Step 5: 3D Model Creation
At this step we now have a somewhat de-noised 3D point cloud that needs to be turned into a 3D model which can be printed. This area, unfortunately, is proving to be rather difficult and in need of further research and improvement. We have attempted two different ways of going about creating models.
1. Create a 3D model directly from the point cloud. There are some academic software packages that exist for turning a point cloud into triangular mesh. We have investigated and tried using these to turn our point cloud into a model. These tools have produced valid 3D meshes, however they are in no way suitable for 3D printing. The first problem with the meshes produced is that they are very jagged and do not produce smooth faces. This is an artifact of the noise remaining in our point cloud. The second problem is that meshes produced are in no way watertight and thus not suitable for 3D printing. By this i mean that due to the holes in our point cloud (see previous step, error type 4) we have gaps in the mesh.
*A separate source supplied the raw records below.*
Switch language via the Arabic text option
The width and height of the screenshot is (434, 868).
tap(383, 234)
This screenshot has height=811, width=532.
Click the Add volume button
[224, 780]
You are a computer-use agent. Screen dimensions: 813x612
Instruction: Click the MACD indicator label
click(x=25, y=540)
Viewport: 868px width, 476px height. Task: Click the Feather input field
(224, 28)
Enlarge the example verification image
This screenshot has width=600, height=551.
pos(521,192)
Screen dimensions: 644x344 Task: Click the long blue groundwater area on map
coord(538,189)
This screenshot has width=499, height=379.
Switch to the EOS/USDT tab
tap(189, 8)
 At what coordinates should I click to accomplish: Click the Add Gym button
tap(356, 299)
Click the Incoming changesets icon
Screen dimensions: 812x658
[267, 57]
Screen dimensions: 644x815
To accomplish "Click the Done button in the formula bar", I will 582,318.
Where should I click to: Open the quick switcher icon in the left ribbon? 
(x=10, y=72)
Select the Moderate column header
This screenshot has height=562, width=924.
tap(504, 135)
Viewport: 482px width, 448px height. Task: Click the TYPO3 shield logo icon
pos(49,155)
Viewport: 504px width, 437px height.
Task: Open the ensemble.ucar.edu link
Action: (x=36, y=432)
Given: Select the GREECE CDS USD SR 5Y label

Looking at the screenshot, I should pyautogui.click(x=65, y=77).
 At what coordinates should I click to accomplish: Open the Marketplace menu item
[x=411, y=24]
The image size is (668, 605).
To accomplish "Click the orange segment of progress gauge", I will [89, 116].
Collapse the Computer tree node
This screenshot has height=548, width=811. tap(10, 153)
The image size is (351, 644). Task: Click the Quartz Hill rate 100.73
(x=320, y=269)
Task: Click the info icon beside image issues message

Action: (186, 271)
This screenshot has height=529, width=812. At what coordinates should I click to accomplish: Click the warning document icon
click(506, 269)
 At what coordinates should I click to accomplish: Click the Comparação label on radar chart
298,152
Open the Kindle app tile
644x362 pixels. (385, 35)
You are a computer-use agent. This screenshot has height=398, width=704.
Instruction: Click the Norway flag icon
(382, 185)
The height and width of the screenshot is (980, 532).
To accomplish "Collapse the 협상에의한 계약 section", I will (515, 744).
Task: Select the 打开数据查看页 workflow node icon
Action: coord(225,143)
2. Use an existing 3D model of a face and deform it so that it looks like the subject being photographed. This method for creating a model is promising but needs to be explored further. Its primary advantage is that we are starting with a model that already looks kind of like what we want, and also is watertight and thus suitable for 3D printing. In order to use the point cloud to deform an existing mesh we first have to align the point cloud to the mesh which thankfully is not proving to be too difficult. The next step, which needs to be explored further, is using the point cloud to deform the mesh.